あちきは癒しの加護を与える女神でありんす。戦いは好まないでありんす』


「だったら僕に取り込まれるんだね。その力。僕のために使ってやるよ」


『癒しの加護は邪悪な者には与えないでありんす』


 突然、周囲は光に包まれた。

 すると、傷だらけだった信者の傷がみるみる治っていく。


「ほぉ。広範囲回復か。うん?」


 ヒダリオの右手はジワジワと錆びるように色が変わっていく。


「なんだこの作用は?」


『癒しの魔力を強めれば相手の寿命は尽きるでありんす』


 彼は笑った。


「ふは! 治癒力の過多により腐食を起こすのか! いいね! 気に入った!!」


 刹那。

 光は消え、周囲は暗闇に包まれる。


『な!? あちきの治癒が消滅したでありんす!!』


 空中には無数の丸い魔法陣が浮かぶ。

 それは信者の血でできた 血の禁止魔技ブラッディアーツ

 まるで真っ赤な満月のように。ポタポタと血を滴らせながら不気味に宙に浮いていた。


 瞬間。

 ヒダリオの姿は消え、彼の剣はサハンドリィーネの胸に突き刺さる。


『グフッ!』


「ふは! 綺麗な血だね。興奮するよ」


『こ、この身、朽ち果てででも……。あ、悪には力を貸さないでありんす……』


 ヒダリオの体はジワジワと腐食する。


「へぇ……なるほど。直なら 血の禁止魔技ブラッディアーツの効果を受けないのか。自分を治さずに僕に攻撃するなんてね。いいね、その根性。ますます気に入ったよ!」


『め、女神の力は弱い者にこそ必要でありんす』


「ああ、そういう非効率な考えは 鬼却下おにきゃっかだ。愚者の思考は無駄が多いからね。全力で否定させていただくよ。強い力は、強い者が利用して、弱者を支配した方がよっぽど効率がいいのさ」


 ヒダリオの左目が不気味な光を発した。

 と、同時。その黒目から真っ赤な魔法陣が飛び出す。


 小さな魔法陣だが、確実に 血の禁止魔技ブラッディアーツだった。

 その陣は女神の体に張り付いた。


『ああ! ち、力が……』


「君の力を消滅させた。さぁ、取り込んでやるよ。聖霊体内吸収エレメンタルドレイン


 聖霊体内吸収エレメンタルドレインとは、彼が魔神デストラの討伐後に体得したユニークスキルである。

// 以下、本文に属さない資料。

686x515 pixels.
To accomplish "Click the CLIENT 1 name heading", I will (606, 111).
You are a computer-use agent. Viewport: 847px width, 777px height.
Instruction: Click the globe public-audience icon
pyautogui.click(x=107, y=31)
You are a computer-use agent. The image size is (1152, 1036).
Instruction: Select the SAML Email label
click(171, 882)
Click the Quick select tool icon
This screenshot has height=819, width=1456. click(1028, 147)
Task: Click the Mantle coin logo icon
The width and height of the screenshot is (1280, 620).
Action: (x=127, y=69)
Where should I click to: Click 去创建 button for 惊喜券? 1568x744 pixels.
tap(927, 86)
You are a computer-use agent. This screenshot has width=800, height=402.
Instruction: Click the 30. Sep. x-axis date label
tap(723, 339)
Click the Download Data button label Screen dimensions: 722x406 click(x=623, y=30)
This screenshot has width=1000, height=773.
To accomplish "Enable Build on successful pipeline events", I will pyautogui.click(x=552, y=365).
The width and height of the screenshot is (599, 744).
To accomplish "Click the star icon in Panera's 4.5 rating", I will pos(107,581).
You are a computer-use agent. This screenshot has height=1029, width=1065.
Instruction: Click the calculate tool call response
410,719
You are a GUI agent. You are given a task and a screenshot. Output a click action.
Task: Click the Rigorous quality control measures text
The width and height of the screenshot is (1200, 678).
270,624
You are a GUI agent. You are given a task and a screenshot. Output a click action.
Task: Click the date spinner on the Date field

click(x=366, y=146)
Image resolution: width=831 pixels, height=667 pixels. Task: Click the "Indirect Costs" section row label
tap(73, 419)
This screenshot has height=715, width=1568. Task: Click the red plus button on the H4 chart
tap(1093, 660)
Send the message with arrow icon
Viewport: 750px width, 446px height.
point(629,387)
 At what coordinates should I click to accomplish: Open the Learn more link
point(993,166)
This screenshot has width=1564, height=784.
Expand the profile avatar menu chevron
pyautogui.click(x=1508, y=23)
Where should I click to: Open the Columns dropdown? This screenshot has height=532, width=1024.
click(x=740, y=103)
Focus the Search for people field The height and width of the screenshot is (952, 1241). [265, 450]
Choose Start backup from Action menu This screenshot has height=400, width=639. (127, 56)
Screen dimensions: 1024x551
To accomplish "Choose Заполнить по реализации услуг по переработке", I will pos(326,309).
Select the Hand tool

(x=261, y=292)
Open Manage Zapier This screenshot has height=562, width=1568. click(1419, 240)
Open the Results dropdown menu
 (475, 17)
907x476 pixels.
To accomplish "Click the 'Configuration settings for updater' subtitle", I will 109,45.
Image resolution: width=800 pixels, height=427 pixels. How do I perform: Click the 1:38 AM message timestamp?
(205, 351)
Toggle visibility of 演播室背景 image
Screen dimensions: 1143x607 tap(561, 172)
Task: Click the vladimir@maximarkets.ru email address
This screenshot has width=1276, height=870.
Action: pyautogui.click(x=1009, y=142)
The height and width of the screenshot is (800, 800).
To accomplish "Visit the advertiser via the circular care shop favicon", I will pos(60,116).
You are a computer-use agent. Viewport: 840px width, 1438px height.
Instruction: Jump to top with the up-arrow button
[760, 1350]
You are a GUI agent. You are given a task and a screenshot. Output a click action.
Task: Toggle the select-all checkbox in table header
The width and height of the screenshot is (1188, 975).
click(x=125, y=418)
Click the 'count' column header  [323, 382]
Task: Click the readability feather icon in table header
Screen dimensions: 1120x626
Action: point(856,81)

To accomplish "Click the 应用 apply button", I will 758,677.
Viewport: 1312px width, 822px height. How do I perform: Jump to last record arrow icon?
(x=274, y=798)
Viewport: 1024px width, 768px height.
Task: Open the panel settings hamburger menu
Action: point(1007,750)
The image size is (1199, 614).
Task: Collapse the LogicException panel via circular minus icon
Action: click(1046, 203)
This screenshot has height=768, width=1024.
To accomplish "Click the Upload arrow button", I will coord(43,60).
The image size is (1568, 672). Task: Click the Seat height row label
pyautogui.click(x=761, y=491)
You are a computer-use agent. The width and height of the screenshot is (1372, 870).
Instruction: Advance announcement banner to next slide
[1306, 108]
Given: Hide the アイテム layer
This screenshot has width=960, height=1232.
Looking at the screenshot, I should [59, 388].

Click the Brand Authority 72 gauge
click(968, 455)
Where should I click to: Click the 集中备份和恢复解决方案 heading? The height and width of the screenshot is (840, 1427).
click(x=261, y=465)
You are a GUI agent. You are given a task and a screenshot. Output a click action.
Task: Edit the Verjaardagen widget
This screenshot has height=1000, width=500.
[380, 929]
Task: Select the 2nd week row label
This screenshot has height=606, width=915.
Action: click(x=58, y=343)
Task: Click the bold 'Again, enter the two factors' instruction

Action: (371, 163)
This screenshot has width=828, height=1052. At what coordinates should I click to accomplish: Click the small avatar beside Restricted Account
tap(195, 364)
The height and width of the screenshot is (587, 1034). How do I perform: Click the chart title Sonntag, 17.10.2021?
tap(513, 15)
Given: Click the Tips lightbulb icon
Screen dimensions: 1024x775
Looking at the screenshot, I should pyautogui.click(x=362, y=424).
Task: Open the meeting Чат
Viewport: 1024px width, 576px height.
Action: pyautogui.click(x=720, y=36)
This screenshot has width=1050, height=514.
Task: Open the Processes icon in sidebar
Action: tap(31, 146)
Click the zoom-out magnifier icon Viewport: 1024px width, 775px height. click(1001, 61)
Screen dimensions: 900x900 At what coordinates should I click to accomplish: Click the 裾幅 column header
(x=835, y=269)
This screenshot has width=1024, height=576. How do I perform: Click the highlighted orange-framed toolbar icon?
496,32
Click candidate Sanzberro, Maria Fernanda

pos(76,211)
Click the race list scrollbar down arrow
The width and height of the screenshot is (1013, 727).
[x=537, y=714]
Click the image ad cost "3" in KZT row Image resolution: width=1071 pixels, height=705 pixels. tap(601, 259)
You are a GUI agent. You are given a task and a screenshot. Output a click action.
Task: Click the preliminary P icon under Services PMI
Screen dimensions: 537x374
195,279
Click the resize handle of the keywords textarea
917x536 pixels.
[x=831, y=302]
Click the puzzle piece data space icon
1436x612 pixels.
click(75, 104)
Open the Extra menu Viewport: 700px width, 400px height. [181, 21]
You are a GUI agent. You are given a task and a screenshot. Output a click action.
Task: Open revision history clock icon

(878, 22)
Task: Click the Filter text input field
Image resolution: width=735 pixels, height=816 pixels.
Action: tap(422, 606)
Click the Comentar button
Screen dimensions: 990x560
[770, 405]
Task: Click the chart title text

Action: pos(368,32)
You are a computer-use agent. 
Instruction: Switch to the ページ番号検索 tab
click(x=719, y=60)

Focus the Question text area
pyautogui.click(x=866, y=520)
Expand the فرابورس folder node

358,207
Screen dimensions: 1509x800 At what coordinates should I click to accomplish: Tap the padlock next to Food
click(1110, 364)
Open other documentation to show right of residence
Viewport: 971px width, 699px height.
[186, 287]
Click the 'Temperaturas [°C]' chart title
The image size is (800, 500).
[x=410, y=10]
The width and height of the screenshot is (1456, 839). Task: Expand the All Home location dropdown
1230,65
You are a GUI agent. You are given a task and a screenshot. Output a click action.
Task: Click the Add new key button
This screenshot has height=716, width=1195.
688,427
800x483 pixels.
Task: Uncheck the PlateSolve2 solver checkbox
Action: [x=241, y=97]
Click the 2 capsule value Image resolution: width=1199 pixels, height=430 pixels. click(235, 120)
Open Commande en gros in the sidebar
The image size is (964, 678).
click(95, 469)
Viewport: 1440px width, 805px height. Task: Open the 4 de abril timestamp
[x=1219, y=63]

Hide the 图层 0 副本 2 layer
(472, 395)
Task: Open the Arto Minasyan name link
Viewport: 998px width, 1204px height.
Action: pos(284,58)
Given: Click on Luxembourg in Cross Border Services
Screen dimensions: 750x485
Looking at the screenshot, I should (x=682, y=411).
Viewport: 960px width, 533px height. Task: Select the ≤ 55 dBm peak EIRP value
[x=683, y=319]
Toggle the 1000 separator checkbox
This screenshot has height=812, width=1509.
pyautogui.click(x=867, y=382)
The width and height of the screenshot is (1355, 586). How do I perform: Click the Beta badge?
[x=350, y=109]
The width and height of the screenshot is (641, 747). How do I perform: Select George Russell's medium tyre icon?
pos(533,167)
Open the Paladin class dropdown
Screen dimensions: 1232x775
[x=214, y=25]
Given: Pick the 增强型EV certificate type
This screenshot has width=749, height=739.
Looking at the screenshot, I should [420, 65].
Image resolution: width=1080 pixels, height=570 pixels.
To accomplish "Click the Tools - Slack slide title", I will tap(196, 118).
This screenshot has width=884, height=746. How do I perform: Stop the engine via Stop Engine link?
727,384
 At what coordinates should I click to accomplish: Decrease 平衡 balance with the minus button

 精霊や神をその体内に取り込むことができる優れ技。こうやって、彼は力を向上させてきたのだ。


 白銀の光とともにサハンドリィーネの悲鳴が空に響いた。


『ああああああああああああああッ!!』


 光が消滅すると、彼の左手は元の形に再生されていた。

 しかし、その手は普通ではない。手の平の中にはサハンドリィーネの顔がついていて、その大きな瞳はパチクリと瞬きをしているのである。その顔は状況が理解できなくて混乱していた。


『あ、あちきは一体?』


聖霊体内吸収エレメンタルドレインの基本は魂在吸収なんだがな。それだと左手まで無くなってしまうんだ。少し面倒だが、君の魂在を左手分残したよ」


『あ、あちきが左手に……』


「そう不服そうな顔をするな。僕の左手になれたことを光栄に思うんだね。僕は世界の王になる男なんだからさ」


 周囲にあった血の魔法陣が崩壊する。

 信者たちが絶命し始めたのだ。


「ふふふ。邪魔者はゴミ屑へ」


『まだ、信者たちの魂在が残っているでありんす。まだ、間に合うでありんす。どうか、命だけは助けてあげてほしいでありんすよ』


「やれやれ。うるさい左手だな。まぁ、今日くらいはサービスしてやろうか」


 彼は、広範囲回復の力を使って信者たちの体を蘇生させることにした。

  血の禁止魔技ブラッディアーツで使われた血液が再生された体に戻る。そして、淡い光を放つ球体が、信者たちの体に入ろうとしていた。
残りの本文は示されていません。